Work task - Read through the data, and wherever a line holds the word "agent", write that line out.

(Stored data entries)
:::::
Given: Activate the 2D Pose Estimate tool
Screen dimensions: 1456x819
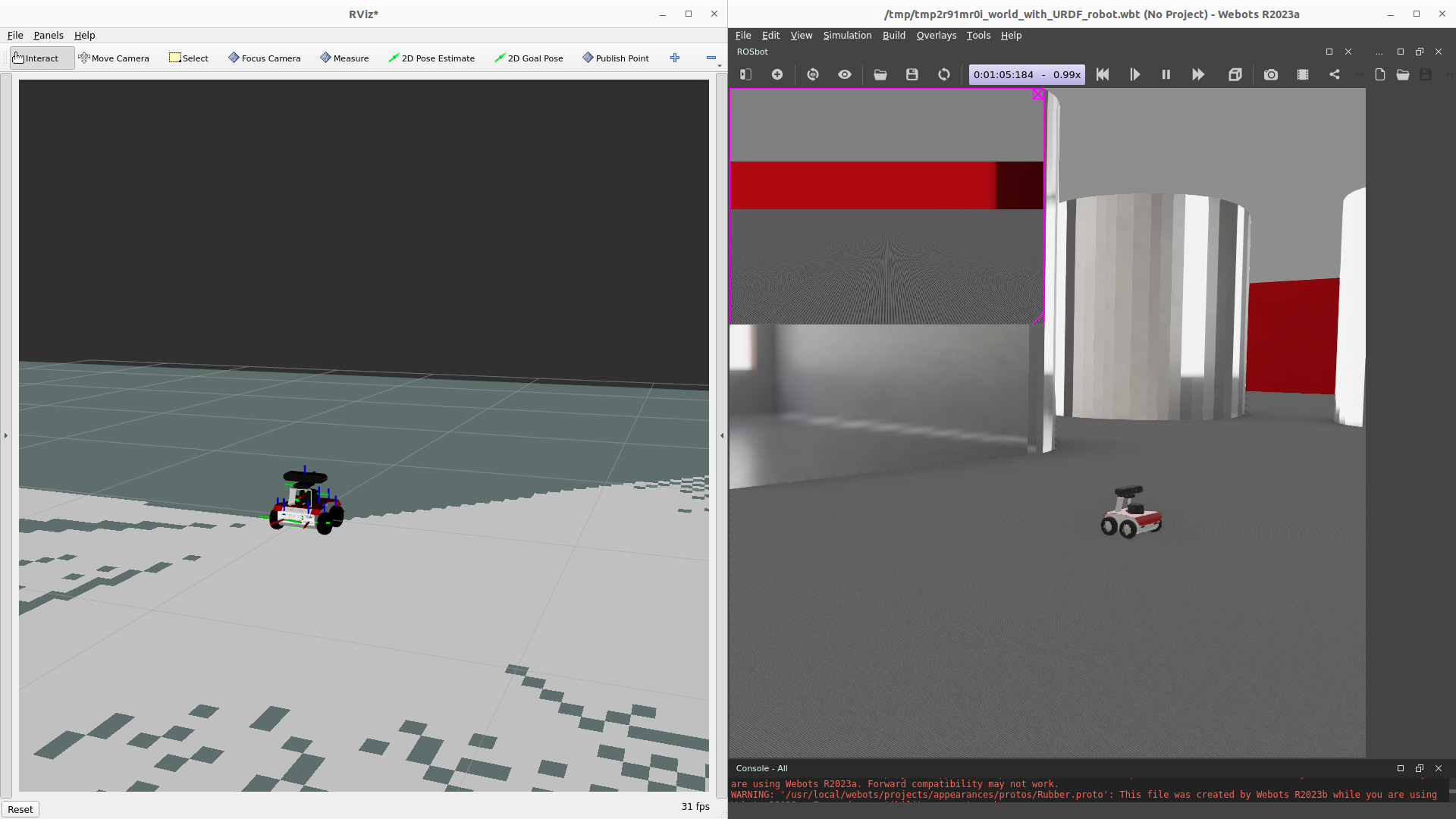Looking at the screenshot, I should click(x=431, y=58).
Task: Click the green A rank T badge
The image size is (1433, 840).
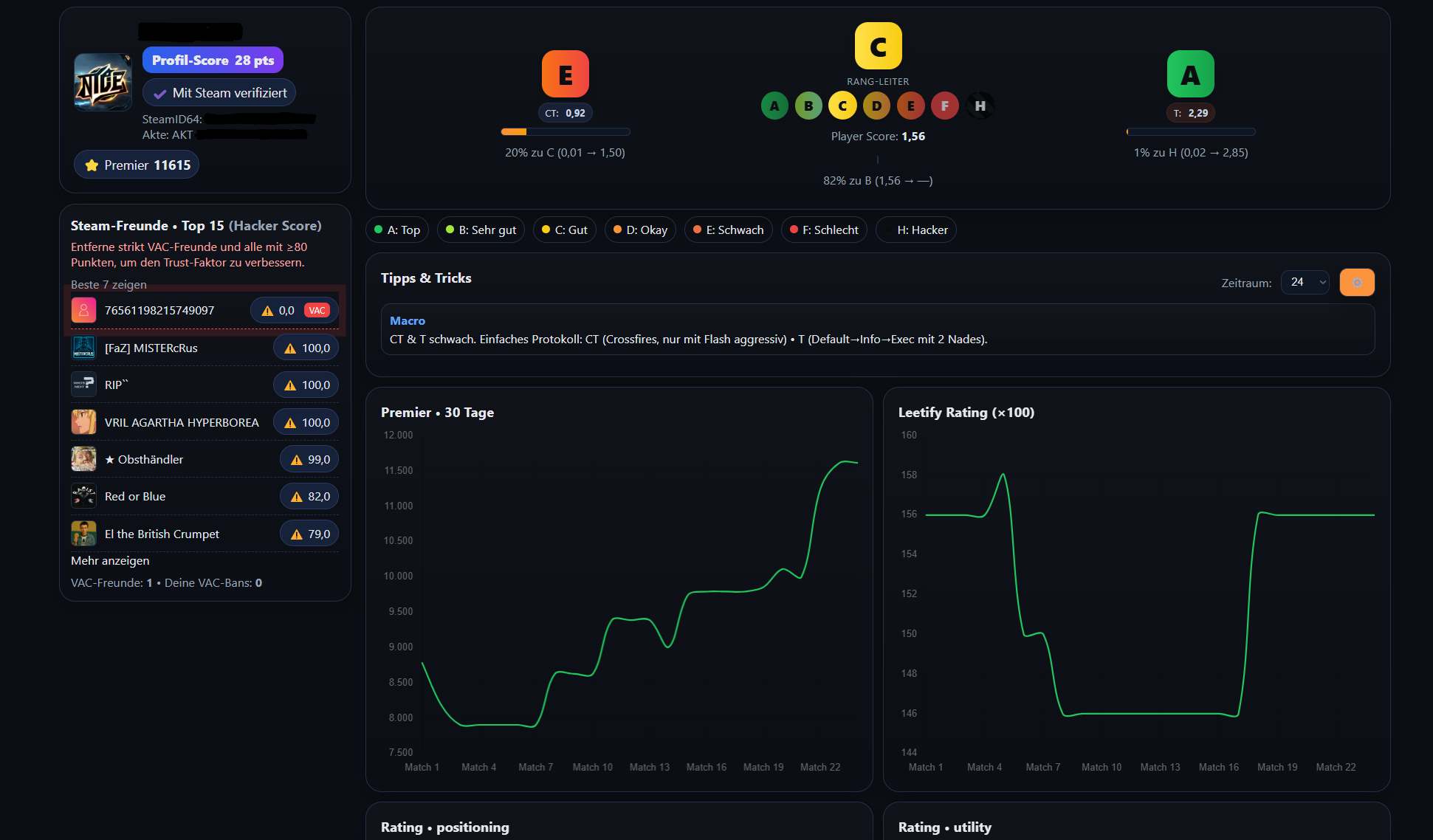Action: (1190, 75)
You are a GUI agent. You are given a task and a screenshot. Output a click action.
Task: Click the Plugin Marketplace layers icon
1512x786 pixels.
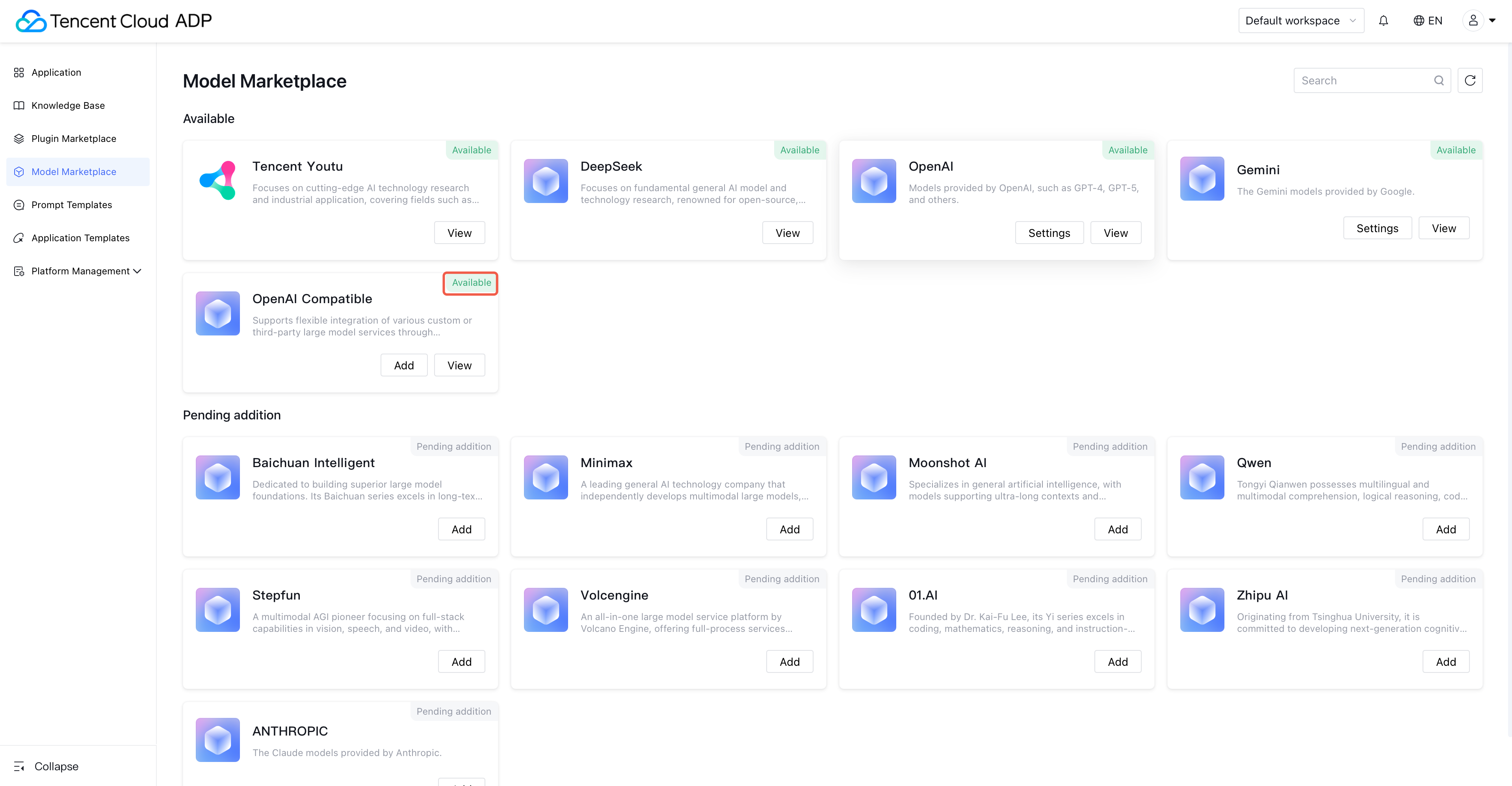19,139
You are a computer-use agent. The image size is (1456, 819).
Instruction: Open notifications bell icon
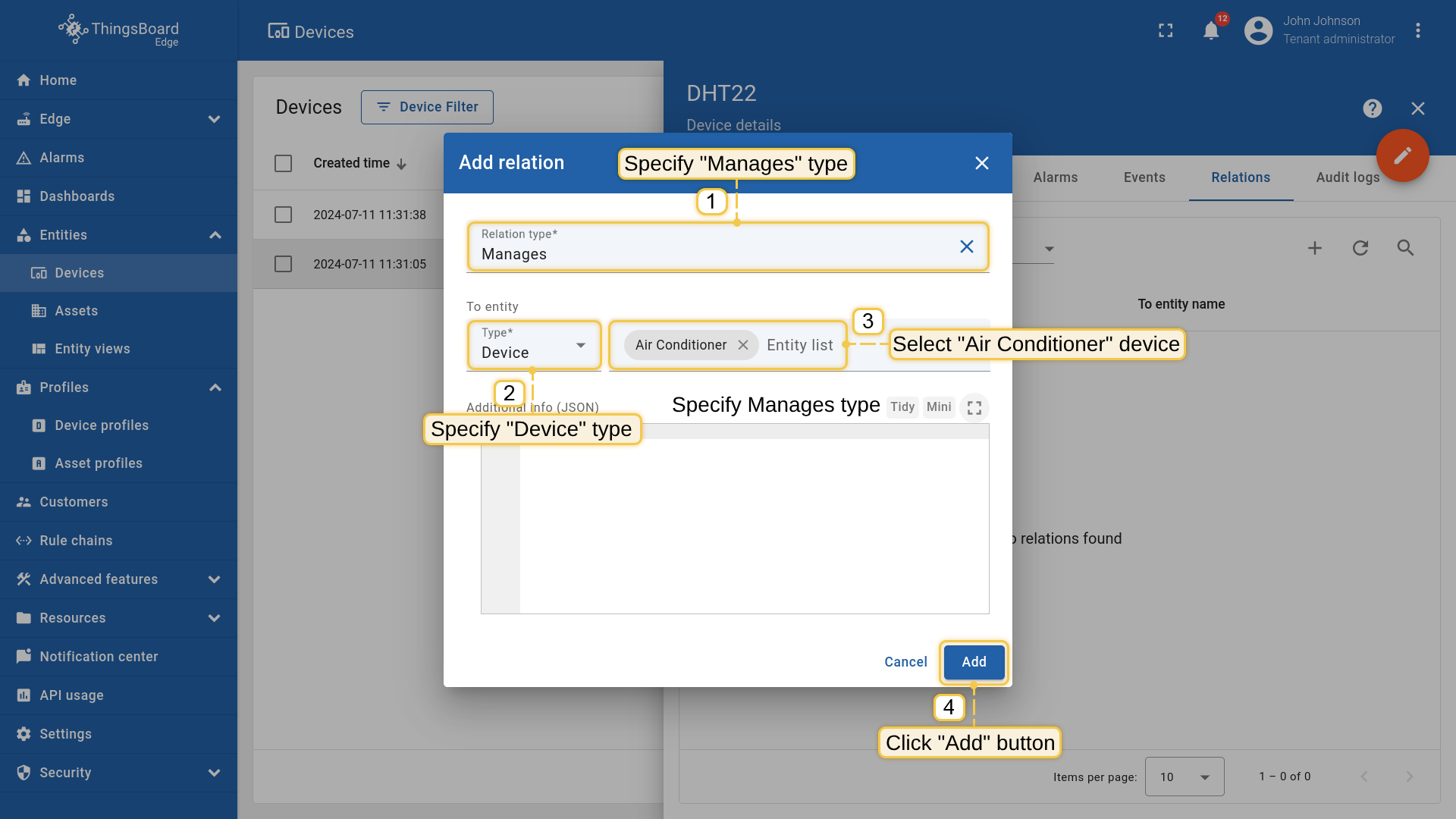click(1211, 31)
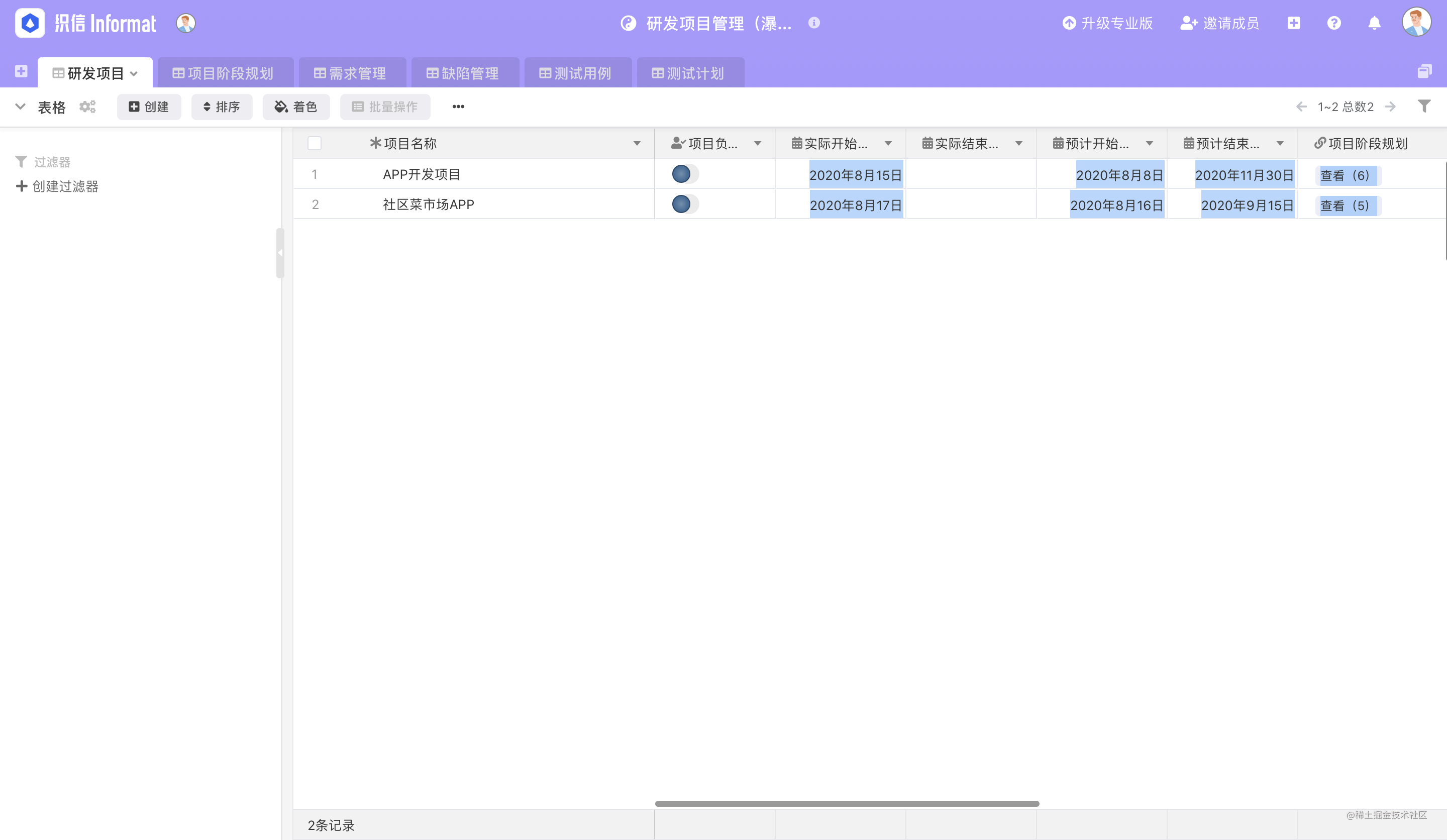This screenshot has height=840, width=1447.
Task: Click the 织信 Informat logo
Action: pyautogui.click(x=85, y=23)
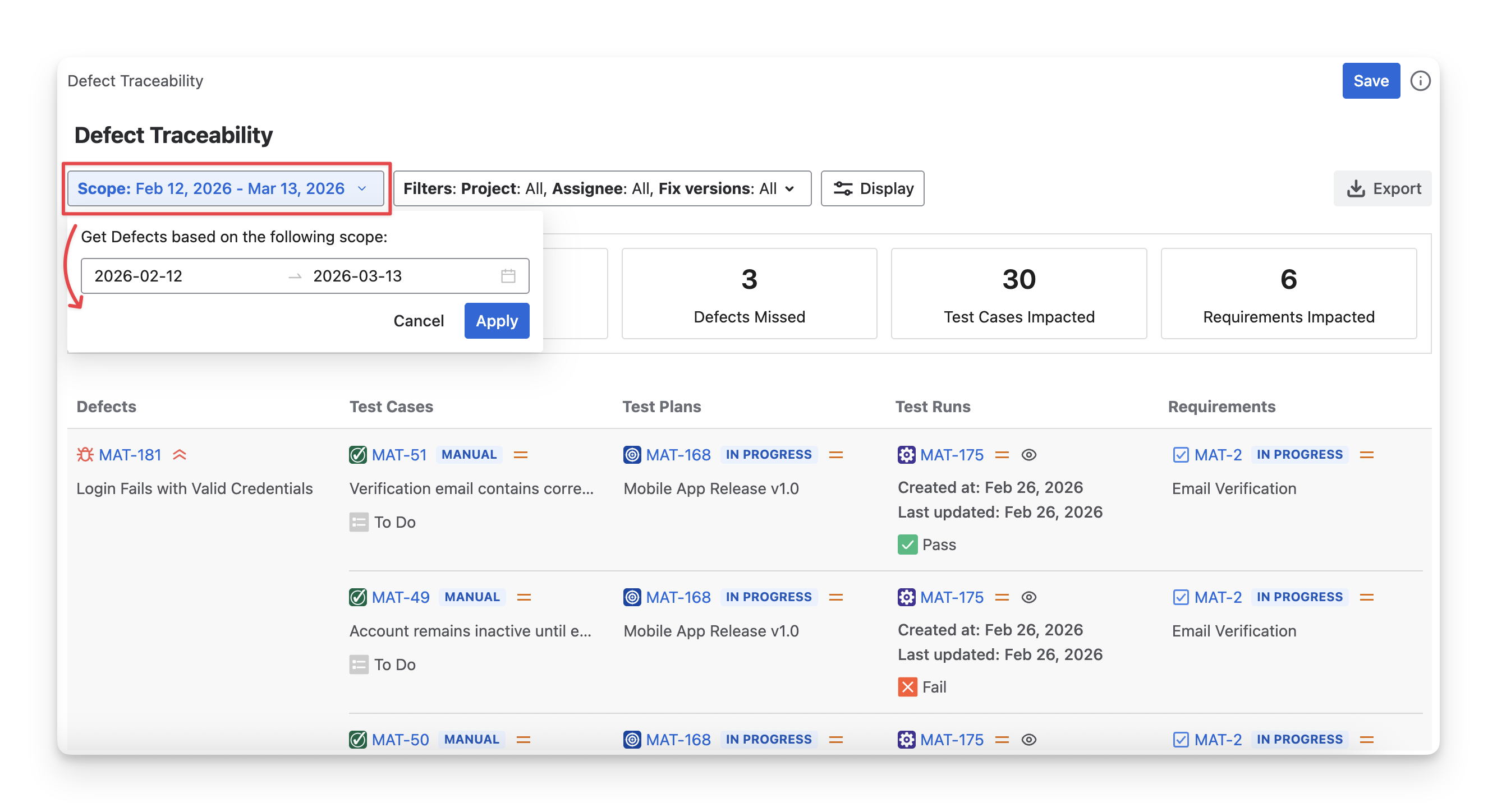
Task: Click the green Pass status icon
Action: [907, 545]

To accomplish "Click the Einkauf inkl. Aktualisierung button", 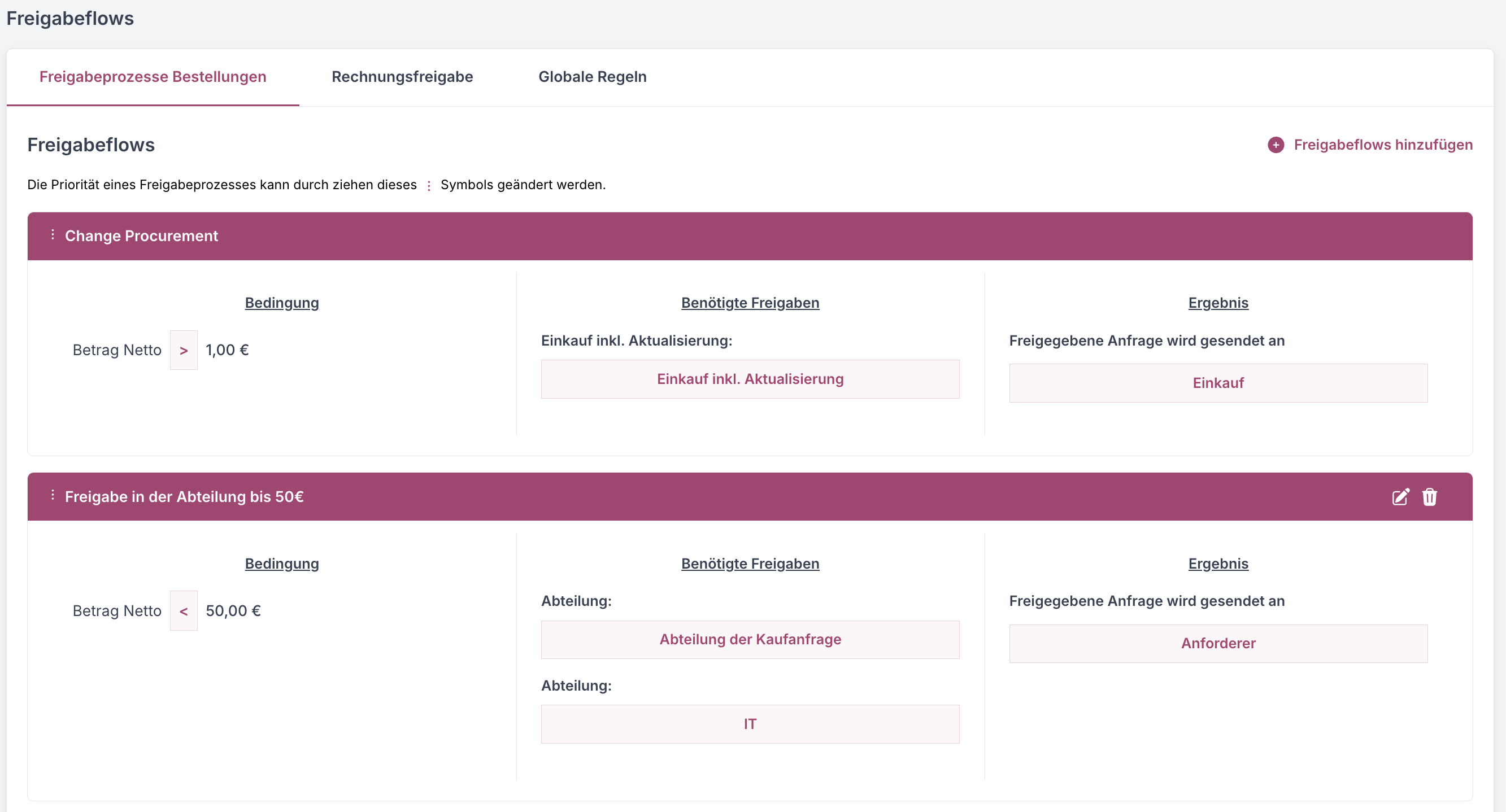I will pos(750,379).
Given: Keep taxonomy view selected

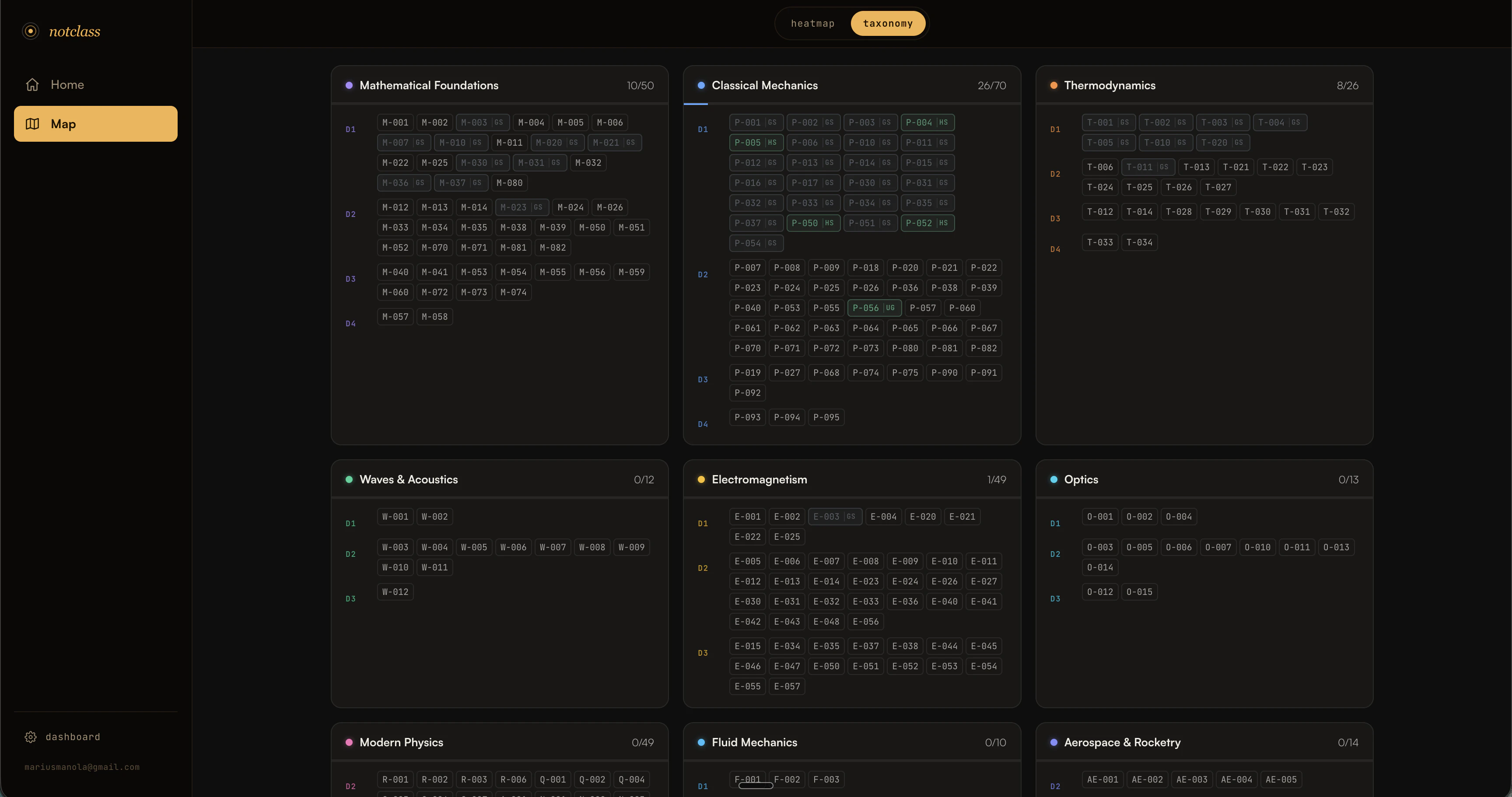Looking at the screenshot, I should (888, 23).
:::::
Response for this exercise -
You are a GUI agent. You are given a task and a screenshot. Output a click action.
You are a computer-use agent. The image size is (1456, 819).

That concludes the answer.